**AVAILABLE DATA**
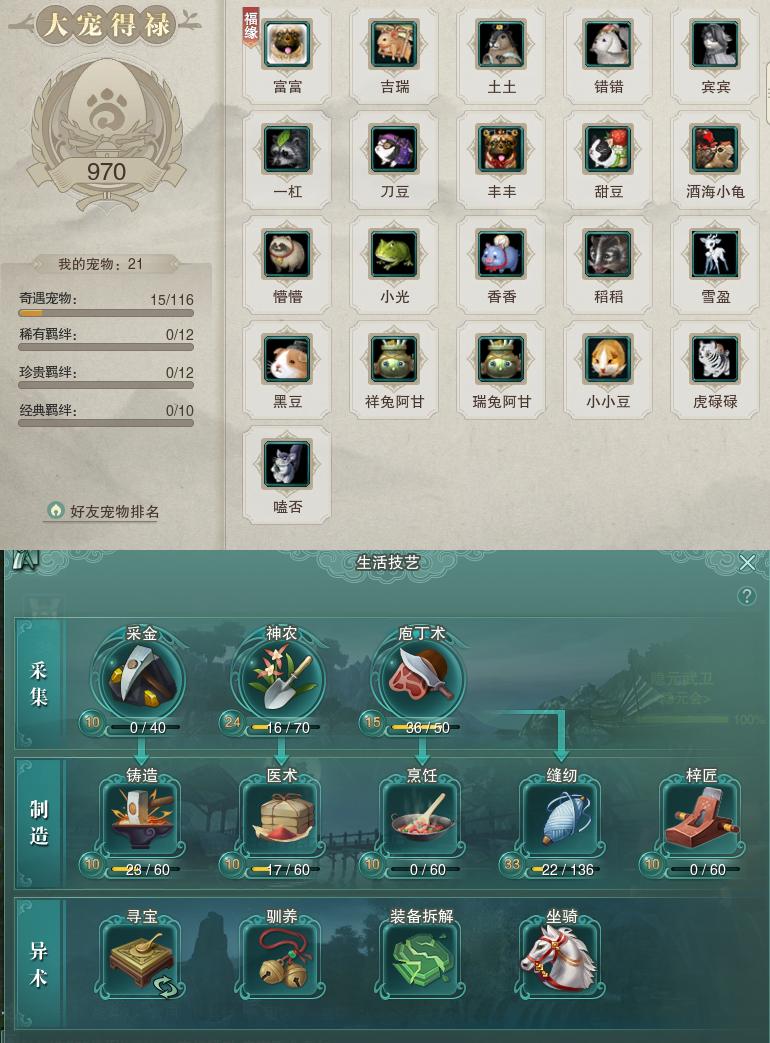Click the 奇遇宠物 progress bar
The image size is (770, 1043).
[106, 313]
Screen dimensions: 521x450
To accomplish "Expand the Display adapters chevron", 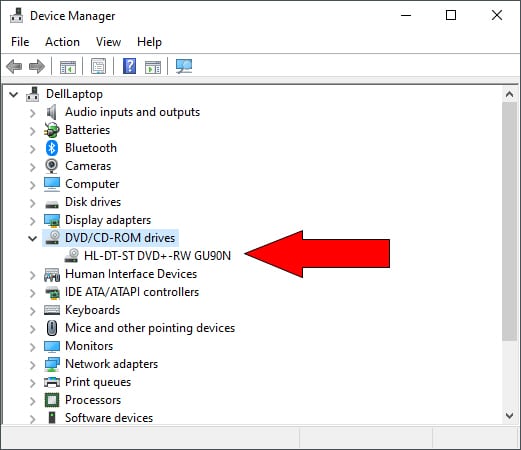I will point(32,221).
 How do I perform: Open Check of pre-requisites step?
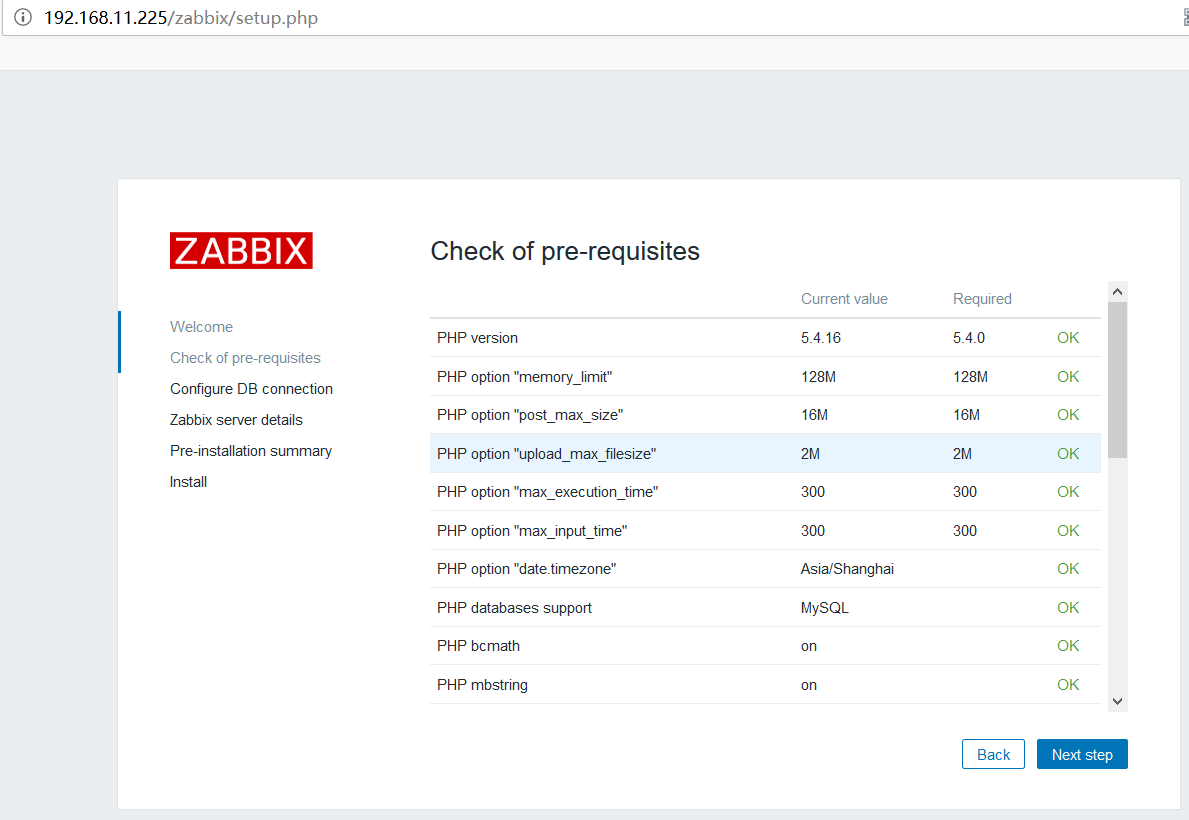pyautogui.click(x=245, y=358)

**THE TASK**
Reproduce word for word the lines from the line with "How do I perform: Open" to the end of the entries above, both included, but leave the pictures out.

**RESPONSE AREA**
 How do I perform: Open Check of pre-requisites step?
pyautogui.click(x=245, y=358)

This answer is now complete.